### To do
Please transcribe the passage about student answers on life in the Solar System, between "Three students named" and "was considered correct.", inclusive.

### Supplied text
<<<<

The right column indicates the percentage of student answers within each category.
Three students named the Moon, two of them indicating that “water has been found there” and another asserting that “life could be possible there by bringing air from Earth.” Although the Moon is an inhospitable body for life, the water reasoning was considered correct.
Only one student correctly explained why two or more Solar System bodies have or have had favorable conditions for life (C). The student's argument was based on the habitable zone as follows: “… maybe Mercury or other planets close to Sun, when the Sun was young, could have had water and maybe harbored life. In the future, when the Sun grows, it is possible that life could occur on Mars because it has solid water.”
A total of 41.6% students were not able to mention a single Solar System body or give a correct explanation (I). This group consists mostly of students who indicated “Mars” but made no explanation as to why Mars or indicated an incorrect explanation as, for example, “Mars, because it is the nearest planet to Earth, and it has similar weather.” Other incorrect answers included, for example, “As for Mars or Jupiter, given that they are almost at the same distance from the Sun as Earth, life might be a possibility.”
In no case was Europa, Enceladus, Ganymede, or another potentially interesting body of the Solar System mentioned.
The official curriculum includes related topics, such as “Physical properties of Earth and other Solar System bodies,” in the first year of secondary school (Natural Sciences, age 12).

>>>>

### Data excerpt
<<<<

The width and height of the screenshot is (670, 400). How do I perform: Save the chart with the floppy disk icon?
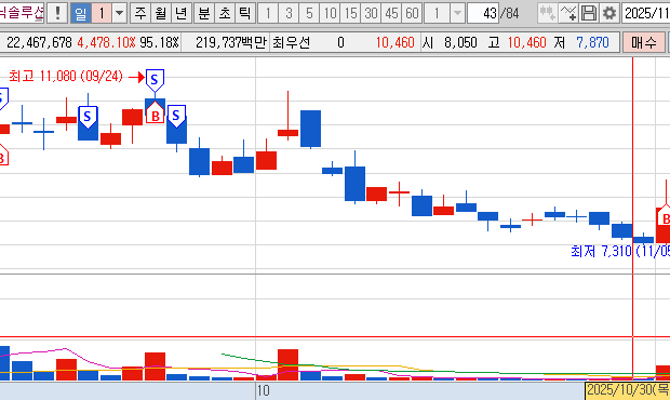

>>>>

### Completed task
Three students named the Moon, two of them indicating that “water has been found there” and another asserting that “life could be possible there by bringing air from Earth.” Although the Moon is an inhospitable body for life, the water reasoning was considered correct.